Problem to solve:
Every line that contains "Final" must be located and copied from the data.

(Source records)
>>>

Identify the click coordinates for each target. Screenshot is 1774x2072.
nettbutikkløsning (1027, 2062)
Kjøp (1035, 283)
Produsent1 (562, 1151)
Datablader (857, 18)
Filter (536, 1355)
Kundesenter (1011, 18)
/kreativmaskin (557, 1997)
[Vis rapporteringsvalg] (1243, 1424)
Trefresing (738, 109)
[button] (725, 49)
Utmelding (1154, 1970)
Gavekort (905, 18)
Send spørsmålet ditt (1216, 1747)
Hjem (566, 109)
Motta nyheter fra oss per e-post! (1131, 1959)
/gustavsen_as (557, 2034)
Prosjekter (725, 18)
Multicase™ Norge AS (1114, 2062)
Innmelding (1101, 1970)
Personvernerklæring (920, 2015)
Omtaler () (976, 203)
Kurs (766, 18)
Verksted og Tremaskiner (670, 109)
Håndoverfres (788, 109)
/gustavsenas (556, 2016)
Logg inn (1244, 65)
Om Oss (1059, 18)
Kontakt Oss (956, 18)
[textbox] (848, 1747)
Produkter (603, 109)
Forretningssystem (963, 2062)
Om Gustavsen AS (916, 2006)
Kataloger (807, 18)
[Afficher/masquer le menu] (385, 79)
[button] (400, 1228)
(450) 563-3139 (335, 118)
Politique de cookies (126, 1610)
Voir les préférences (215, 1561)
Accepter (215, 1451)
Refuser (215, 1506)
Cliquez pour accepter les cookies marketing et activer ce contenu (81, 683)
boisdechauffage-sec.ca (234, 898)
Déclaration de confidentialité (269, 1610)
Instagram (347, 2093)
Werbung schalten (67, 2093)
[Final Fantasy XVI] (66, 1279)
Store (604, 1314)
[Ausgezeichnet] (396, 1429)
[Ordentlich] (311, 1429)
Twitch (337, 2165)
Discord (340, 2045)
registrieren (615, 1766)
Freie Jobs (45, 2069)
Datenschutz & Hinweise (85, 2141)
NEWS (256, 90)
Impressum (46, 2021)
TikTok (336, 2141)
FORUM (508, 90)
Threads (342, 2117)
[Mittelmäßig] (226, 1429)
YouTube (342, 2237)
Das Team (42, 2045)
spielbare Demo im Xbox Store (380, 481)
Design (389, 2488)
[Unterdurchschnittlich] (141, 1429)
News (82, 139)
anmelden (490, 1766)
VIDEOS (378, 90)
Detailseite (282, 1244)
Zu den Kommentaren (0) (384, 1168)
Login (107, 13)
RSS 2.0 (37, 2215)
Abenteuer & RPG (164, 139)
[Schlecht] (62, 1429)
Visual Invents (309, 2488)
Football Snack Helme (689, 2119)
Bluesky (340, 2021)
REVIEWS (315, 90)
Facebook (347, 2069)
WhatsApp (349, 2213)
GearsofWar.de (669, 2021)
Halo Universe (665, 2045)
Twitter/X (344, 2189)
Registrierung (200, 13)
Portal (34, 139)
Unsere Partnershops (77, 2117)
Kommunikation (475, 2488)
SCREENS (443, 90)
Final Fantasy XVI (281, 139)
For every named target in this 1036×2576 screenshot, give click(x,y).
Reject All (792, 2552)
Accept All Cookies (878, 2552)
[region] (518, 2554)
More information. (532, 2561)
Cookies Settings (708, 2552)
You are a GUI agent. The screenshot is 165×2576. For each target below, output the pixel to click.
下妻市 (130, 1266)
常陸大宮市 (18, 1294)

<<<

Answer:
[Final Fantasy XVI] (66, 1279)
Final Fantasy XVI (281, 139)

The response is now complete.